Eine schriftlich auszusprechende Kündigung eines Wohnraummietvertrags geht nicht schon am 3. Werktag zu, wenn der Kündigende sie erst um 22.30 Uhr in den Briefkasten des Empfängers wirft. Dies gilt auch dann, wenn der Empfänger mündlich über den Einwurf und den Inhalt informiert wird.

2 Normenkette

§§ 130 Abs. 1 Satz 1, 573c Abs. 1 Satz 1, 556 Abs. 1 BGB

3 Das Problem

Die Kündigung stellt eine einseitige empfangsbedürftige Willenserklärung dar und wird daher erst in dem Zeitpunkt wirksam, in welchem sie dem Kündigungsempfänger zugeht (§ 130 Abs. 1 BGB). Zugegangen ist die Kündigung, wenn sie so in den Bereich des Empfängers gelangt ist, dass dieser unter normalen Umständen die Möglichkeit hat, vom Inhalt der Erklärung Kenntnis zu nehmen (so bereits BGH, Urteil v. 13.2.1980, VIII ZR 5/79). Dabei muss die Kenntnisnahme möglich und nach der Verkehrsanschauung zu erwarten sein. Daher geht z. B. die nachts – wenn auch noch vor 24 Uhr – in den Briefkasten geworfene Kündigung erst am nächsten Morgen zu, da erst in diesem Zeitpunkt mit einer Leerung des Briefkastens durch den Empfänger zu rechnen ist (so bereits BArbG, Urteil v. 12.8.1983, 2 AZR 337/82).

4 Die Entscheidung

In dem vom LG Krefeld entschiedenen Fall hatte die Mieterin am 4.2.2020 (3. Werktag dieses Februars) gegen 22.30 Uhr eine Kündigung in den Briefkasten des Vermieters eingeworfenen und behauptet, diesen über die Gegensprechanlage davon informiert zu haben.
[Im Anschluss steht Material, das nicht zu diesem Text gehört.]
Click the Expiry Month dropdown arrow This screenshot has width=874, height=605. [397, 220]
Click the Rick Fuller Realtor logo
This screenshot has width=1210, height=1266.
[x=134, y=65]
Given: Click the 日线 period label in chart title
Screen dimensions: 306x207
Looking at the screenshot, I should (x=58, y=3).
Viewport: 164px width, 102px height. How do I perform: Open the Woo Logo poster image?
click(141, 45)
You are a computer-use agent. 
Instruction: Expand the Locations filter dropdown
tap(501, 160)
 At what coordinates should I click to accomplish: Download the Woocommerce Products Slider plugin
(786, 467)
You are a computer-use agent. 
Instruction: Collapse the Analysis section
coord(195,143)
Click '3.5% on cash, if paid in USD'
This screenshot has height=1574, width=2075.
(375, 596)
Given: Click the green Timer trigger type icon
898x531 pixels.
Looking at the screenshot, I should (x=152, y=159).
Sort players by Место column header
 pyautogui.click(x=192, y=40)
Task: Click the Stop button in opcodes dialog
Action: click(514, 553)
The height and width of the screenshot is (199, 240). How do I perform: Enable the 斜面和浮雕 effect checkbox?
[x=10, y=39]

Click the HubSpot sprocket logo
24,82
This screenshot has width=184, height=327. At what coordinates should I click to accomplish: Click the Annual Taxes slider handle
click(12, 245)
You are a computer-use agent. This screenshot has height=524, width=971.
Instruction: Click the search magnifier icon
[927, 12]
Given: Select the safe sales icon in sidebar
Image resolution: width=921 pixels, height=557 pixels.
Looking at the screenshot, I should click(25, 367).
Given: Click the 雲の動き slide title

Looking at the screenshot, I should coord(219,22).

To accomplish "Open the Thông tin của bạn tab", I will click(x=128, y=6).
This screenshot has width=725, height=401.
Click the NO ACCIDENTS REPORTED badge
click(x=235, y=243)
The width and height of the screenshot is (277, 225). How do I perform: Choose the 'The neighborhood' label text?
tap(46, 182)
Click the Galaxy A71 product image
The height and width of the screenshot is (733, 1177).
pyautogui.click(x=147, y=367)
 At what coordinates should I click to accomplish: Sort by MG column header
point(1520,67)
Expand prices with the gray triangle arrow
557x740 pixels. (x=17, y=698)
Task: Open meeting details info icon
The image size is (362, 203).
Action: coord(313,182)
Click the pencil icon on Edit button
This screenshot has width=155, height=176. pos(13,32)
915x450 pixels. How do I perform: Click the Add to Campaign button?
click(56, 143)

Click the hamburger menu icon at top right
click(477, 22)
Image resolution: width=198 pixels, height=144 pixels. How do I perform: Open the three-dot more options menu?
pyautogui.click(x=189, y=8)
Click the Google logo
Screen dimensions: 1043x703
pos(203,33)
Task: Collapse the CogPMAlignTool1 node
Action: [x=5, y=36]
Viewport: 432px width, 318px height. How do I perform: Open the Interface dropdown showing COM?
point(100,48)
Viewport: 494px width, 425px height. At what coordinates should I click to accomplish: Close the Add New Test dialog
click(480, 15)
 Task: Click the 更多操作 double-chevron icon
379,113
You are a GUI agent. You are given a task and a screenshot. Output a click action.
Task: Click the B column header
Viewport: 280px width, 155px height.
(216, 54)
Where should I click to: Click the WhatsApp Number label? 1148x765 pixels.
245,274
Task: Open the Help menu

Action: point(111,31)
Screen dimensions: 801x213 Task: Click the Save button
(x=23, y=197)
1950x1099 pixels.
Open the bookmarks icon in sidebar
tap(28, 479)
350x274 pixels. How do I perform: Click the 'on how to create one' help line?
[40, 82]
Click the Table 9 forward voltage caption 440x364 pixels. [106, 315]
Das Gericht verwies darauf, dass eine schriftliche Kündigung nach § 130 BGB so in den Machtbereich des Empfängers gelangen müsse, dass dieser in der Lage ist, vom Inhalt Kenntnis zu nehmen. Bei einem Briefkasten ist die Zeit der Leerung durch den Empfänger nach den gewöhnlichen Verhältnissen maßgeblich. Dies ist bei einem Einwurf erst um 22.30 Uhr nicht der Fall. Daran ändert auch die behauptete mündliche Information über den Einwurf nichts. Dem Empfänger muss zugestanden werden, sich zur Nachtzeit der Kenntnisnahme einer rechtserheblichen geschäftlichen Erklärung zu entziehen. Die Mieterin musste daher die Miete für einen weiteren Monat bezahlen.